For Toronto, the hope is to elevate its music industry and the festival – which pumps around CA$50m (€34m) into the local economy – by establishing a “music pipeline” to Austin. During NXNE, the Austin Airstream, a 1974 trailer, is driving around town and staging pop-up concerts. Mike Tanner, NXNE’s director of operations, hopes the alliance will grow to include other music cities, including Los Angeles, Chicago and New York.

This venture has potential. There’s no doubt that Toronto is a music city: it has a healthy number of independent record labels such as Arts & Craft and Paper Bag. More importantly, more than any other art form where artists often have to make it big elsewhere before they’re accepted at home, Toronto’s musicians are well loved by Torontonians. When I first moved to the city, a stranger told me that there’s always live music playing in some bar somewhere. He was right.
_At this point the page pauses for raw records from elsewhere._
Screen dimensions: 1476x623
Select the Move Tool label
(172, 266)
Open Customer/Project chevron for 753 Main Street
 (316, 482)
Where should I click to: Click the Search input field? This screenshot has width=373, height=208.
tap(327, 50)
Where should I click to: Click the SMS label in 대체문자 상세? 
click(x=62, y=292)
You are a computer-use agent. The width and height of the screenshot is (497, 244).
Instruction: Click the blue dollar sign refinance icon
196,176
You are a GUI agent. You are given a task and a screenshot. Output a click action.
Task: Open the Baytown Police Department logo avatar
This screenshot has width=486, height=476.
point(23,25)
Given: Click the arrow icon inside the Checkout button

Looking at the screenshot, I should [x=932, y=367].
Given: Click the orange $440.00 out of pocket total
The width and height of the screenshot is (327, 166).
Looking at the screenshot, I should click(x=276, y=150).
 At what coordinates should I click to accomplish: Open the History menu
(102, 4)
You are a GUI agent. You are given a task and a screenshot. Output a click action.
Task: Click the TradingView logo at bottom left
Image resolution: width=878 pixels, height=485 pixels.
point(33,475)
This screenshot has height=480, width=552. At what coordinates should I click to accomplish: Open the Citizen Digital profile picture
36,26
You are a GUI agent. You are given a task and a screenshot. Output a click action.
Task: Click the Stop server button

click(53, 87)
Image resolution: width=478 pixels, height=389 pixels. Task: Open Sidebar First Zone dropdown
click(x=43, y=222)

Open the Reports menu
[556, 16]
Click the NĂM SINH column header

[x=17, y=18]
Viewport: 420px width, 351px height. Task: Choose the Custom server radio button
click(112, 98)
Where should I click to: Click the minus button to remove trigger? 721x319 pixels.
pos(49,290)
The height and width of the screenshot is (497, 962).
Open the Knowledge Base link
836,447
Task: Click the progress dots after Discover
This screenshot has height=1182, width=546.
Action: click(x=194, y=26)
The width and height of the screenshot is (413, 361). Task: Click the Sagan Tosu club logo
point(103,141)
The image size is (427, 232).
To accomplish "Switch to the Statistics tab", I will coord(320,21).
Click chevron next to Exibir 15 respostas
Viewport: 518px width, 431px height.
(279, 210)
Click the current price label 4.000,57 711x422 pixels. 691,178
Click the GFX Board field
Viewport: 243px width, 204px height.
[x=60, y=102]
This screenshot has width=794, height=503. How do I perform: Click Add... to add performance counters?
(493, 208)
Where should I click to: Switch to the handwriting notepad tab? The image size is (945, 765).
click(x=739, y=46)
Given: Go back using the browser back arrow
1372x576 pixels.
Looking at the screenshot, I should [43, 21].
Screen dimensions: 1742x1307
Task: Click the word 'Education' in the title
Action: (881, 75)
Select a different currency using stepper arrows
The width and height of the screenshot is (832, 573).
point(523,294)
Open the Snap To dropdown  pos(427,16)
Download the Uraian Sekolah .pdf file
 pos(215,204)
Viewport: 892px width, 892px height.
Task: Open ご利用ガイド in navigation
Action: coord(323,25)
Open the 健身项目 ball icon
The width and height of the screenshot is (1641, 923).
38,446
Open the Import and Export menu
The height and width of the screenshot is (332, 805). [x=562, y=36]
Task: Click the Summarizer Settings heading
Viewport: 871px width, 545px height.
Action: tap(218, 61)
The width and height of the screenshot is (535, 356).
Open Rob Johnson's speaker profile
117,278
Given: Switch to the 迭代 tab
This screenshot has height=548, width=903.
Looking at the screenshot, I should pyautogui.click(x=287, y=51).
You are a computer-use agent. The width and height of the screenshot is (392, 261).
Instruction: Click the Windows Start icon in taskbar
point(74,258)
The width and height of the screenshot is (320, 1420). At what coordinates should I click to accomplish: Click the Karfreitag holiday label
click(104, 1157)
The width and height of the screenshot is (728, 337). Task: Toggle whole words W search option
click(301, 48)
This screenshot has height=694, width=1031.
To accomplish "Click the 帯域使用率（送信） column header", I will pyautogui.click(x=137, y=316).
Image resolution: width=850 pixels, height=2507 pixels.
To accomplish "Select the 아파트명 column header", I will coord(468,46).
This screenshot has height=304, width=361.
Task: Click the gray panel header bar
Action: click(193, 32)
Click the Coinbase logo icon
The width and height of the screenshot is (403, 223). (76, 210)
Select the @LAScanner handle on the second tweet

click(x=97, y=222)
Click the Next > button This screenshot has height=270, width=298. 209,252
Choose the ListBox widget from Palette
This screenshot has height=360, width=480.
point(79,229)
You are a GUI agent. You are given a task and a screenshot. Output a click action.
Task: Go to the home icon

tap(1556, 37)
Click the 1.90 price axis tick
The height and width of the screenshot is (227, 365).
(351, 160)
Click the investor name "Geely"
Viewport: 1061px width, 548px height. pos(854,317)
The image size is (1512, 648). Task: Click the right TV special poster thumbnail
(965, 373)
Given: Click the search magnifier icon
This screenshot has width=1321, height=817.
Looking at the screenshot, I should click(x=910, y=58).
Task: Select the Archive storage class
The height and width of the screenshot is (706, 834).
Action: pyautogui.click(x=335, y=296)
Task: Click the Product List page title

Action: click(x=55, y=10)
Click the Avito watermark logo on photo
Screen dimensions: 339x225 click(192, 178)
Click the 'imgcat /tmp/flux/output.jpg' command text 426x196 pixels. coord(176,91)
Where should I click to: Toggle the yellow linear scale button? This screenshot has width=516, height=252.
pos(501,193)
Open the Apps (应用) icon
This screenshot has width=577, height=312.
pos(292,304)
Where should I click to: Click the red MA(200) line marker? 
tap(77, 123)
The alliance will boost the profile of Toronto’s numerous musicians and reflects a growing confidence (who says Canadians are modest?). But some criticise the lack of concrete “next steps”. I’m not one of them. In fact, I believe too much top-down direction is bad for an industry fuelled by creativity. Also, while it’s true that artists influence other artists, music is and should be unique and contextual: Nashville, New Orleans and London all have distinct sounds.

Toronto is slowly but discernibly finding its own voice in the city’s many bars and it would be a shame to lose ourselves in the alliance – or, worse, lose our performers to other cities. What the Music City Alliance should be is a touchpoint where a diversity of music styles is embraced and celebrated, not a melting pot.

Meanwhile, I’ve arrived at Toronto Island. The Future Islands are great and I wonder if maybe I should go to Baltimore.

Jason Li is researcher/writer in Monocle’s Toronto bureau.